Hoje era aniversário de Juliano, e tanto ele quanto Camila estavam na minha casa à noite. Nós três nos arrumávamos para a festa que haveria na residência de um dos amigos do nosso aniversariante — uma festa que basicamente se resumia a bebidas, música e conversa fiada. Juliano quis algo o mais simples possível. Quando ele me informou que não queria chamar atenção demais neste ano, ri ao me lembrar das coisas que eu exigia no meu aniversário de sete, oito anos. Uma vez eu perturbei meus pais para que eles me fizessem virar amigo dos Power Rangers.

— Como vai o emprego de babá? — Juliano, perguntou, me abraçando por trás, enquanto que eu, diante do espelho do meu guarda-roupa, arrumava meu cabelo. Camila se arrumava no meu banheiro. — Já bateu nas crianças quantas vezes?

— Em todas possíveis.

Ele sorriu, os olhos verdes alegres.

— Mas você está gostando delas?

Levei em consideração todos os motivos que me fariam dizer "sim" para a pergunta e fiz o mesmo com aqueles que me forçariam a usar o "não". Por incrível que parecesse, não encontrei atitudes negativas daquela duplinha em nossa primeira semana de convivência, e isso era, certamente, extraordinário. Eu achava que, em apenas dois dias de trabalho, meu nome apareceria nos jornais da TV com a seguinte manchete: "rapaz de vinte e dois anos, babá, é preso pela polícia porque, para fazer as crianças calarem a boca, colou os lábios delas com uma cola super bonder".

— É... até que estou. — Com um suspiro, murmurei algo que fazia muito sentido: — Elas são melhores do que eu era quando tinha a idade delas.

— Acho que qualquer ser humano seria.

— Engraçadinho. — Pior que era verdade. — Tá certo, eu aprontava bastante na infância. Mas aí percebi que tinha que parar com isso, pois constantemente eu ouvia uma vozinha dizer "ei, o que você está fazendo é muito errado, Demétrius" todas as vezes em que eu tentava roubar alguma coisa do supermercado, por exemplo.

— Sua consciência.

— O quê? — Fitei seus olhos no espelho.

— Isso que você ouvia era a sua consciência falando.

Ergui as sobrancelhas.

— Ah, não! — sorri. — Estou falando das vozes dos guardas de segurança que me pegavam roubando.

Juliano riu, o sorriso largo e bonito aparecendo, e me soltou.

— Não acredito que não cheguei a te conhecer desde a infância.

— Amigo, vai por mim, você não iria querer isso — afirmei. — Ninguém gostava de me ter por perto. Às vezes eu reclamo das crianças, por achar que todas elas são uma prévia do que teremos que enfrentar quando formos para o inferno, mas eu era um capetinha. Meus pais podem me amar hoje em dia, que sou adulto. Antes dos meus dez anos, porém, eles queriam contratar um exorcista para mim.

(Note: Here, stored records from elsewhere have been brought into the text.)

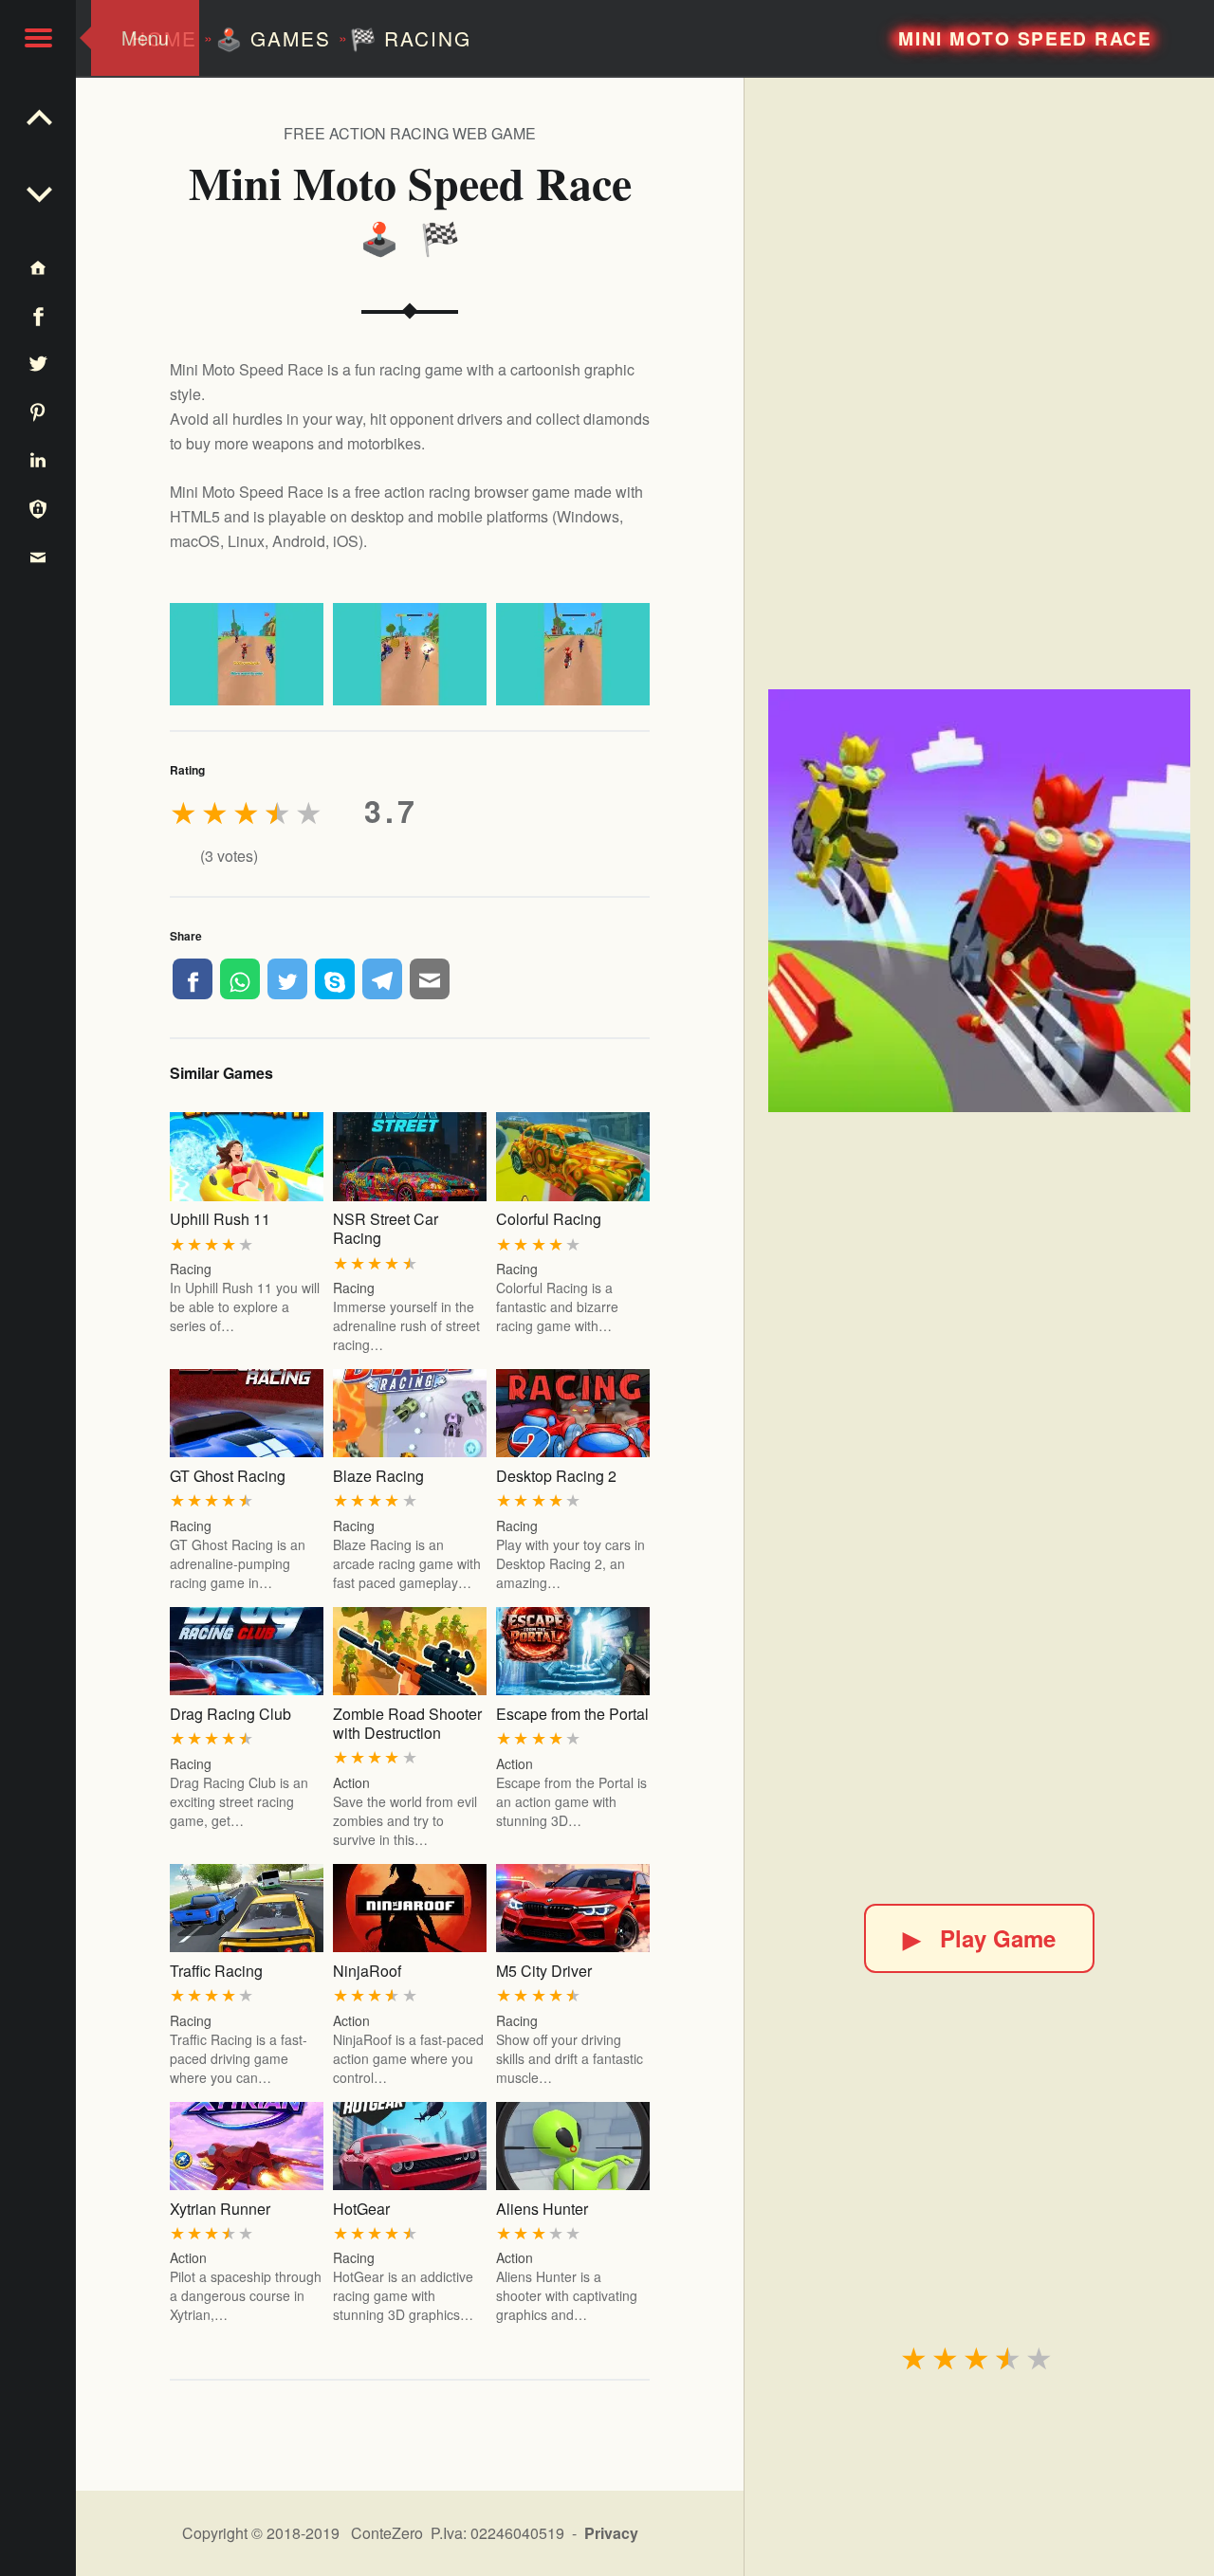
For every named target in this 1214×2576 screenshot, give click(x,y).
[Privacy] (38, 508)
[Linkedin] (38, 459)
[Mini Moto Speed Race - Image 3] (573, 654)
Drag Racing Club (230, 1714)
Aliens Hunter (542, 2209)
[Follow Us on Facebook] (38, 315)
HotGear (361, 2209)
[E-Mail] (430, 978)
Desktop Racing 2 (556, 1476)
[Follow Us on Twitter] (38, 363)
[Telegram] (382, 978)
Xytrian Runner (220, 2209)
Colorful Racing (548, 1219)
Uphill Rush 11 (220, 1219)
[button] (38, 38)
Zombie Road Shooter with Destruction (407, 1723)
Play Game (979, 1938)
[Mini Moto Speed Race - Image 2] (410, 654)
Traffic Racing (216, 1971)
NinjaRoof (367, 1971)
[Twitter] (287, 978)
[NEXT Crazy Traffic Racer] (38, 114)
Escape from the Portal (572, 1714)
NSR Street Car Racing (385, 1228)
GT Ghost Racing (227, 1476)
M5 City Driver (544, 1971)
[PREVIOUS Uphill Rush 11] (38, 190)
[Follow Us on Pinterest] (38, 411)
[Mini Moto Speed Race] (979, 900)
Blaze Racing (378, 1476)
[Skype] (335, 978)
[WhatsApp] (240, 978)
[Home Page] (38, 267)
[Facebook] (192, 978)
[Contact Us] (38, 556)
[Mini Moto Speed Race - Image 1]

Isso não era verdade, claro, já que minha família não tinha esperanças de que nem um padre poderia me "curar", mas não pude deixar de brincar.

— Tudo bem, chega de falar de mim. — Virei-me para Juliano. — O dia hoje é seu. Amor, me desculpa mesmo por não ter conseguido te dar um presente, tá? Eu realmente queria te dar uma coisa. — Estava torcendo para que ele soubesse que essa frase não tinha nenhuma relação com o meu corpo.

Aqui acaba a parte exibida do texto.